Ghosty, I feel awful about bringing your bad memories up again, as I know the difficulties you're having at the mo, like me. It wasn't intentional.
Pupuce, thanks for support! Thats' really interesting about Dutch women. Are women given alot of info there thru hospitals/docs, and how/when is intervention offered?
I have to defend my views, and I did say from the beginning I wasn't putting anyone down for deciding/accepting (whether it was the last resort or not) intervention.
I'm truly sorry to hear of all your unbelievably difficult labour experiences, and I'm sure every woman does her best for both parties when the time comes. I'm not for one minute suggesting women should continue with natural births when there's obviously complications which could endanger mother or baby, and I do respect the decisions of women to accept medical intervention.

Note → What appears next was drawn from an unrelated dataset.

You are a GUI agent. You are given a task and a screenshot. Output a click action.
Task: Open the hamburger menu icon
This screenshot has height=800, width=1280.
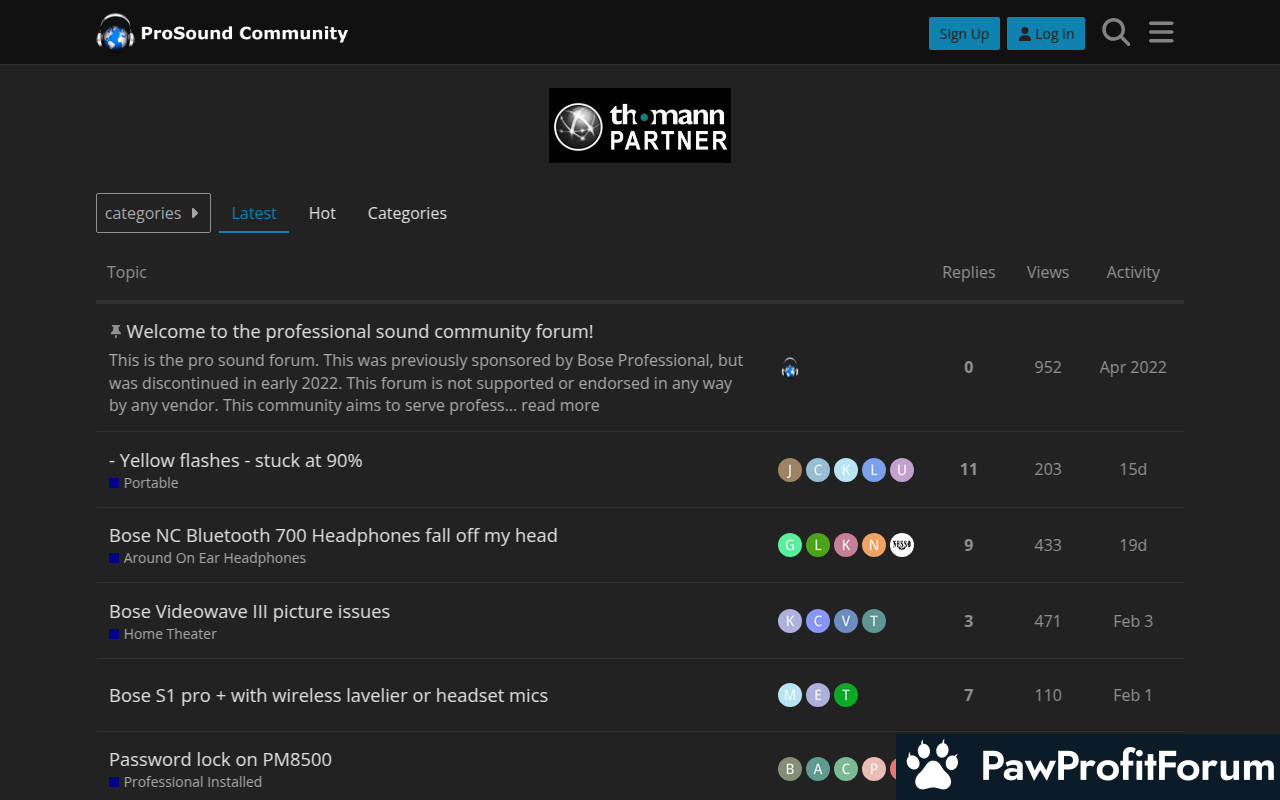tap(1161, 33)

What I meant was that it saddens me when women decide that they want intervention before their labours even started, if there's no outstanding circumstances (big head, unusual shaped pelvis, etc), whether it's because they're ill-informed or scared, or whatever. It's hard to predict how labour will turn out, and I just wish there was more information circulated among pg women giving pros and cons of different interventions, eg, during ante-natal classes, at hospitals and doctors. Everything I found out about medical birth aids was from books, internet and word of mouth. Not one piece of info (apart from what you can get) was offered by the hospital or my doctors. It's also very important to maintain an open mind.
Before my labour I said to myself 'try it without, but if you need it, get it!'. Yes it turned out ok in the end but I never ruled out intervention, from the start, because that would have put pressure on me, making the whole thing more difficult.
Everyone's experience is different, and I do take on all the points you've made and can only say that I have learnt alot from this, and will be considerably more careful next time I have this discussion.
BTW, I wasn't looking for a pat on the back either, even tho I came across as smug, and self-satisfied. My labour started on Saturday night, dd born tuesday eve, so was there for quite a while, even tho I said 'few hours'. Looking back, it doesn't feel like i'd been there for nearly three days.
I support everone's decisions, whatever they did, or didn't 'take', and 'support' was what I was originally offering to those who liked the idea of a nat. birth. Even tho it doesn't always go to plan.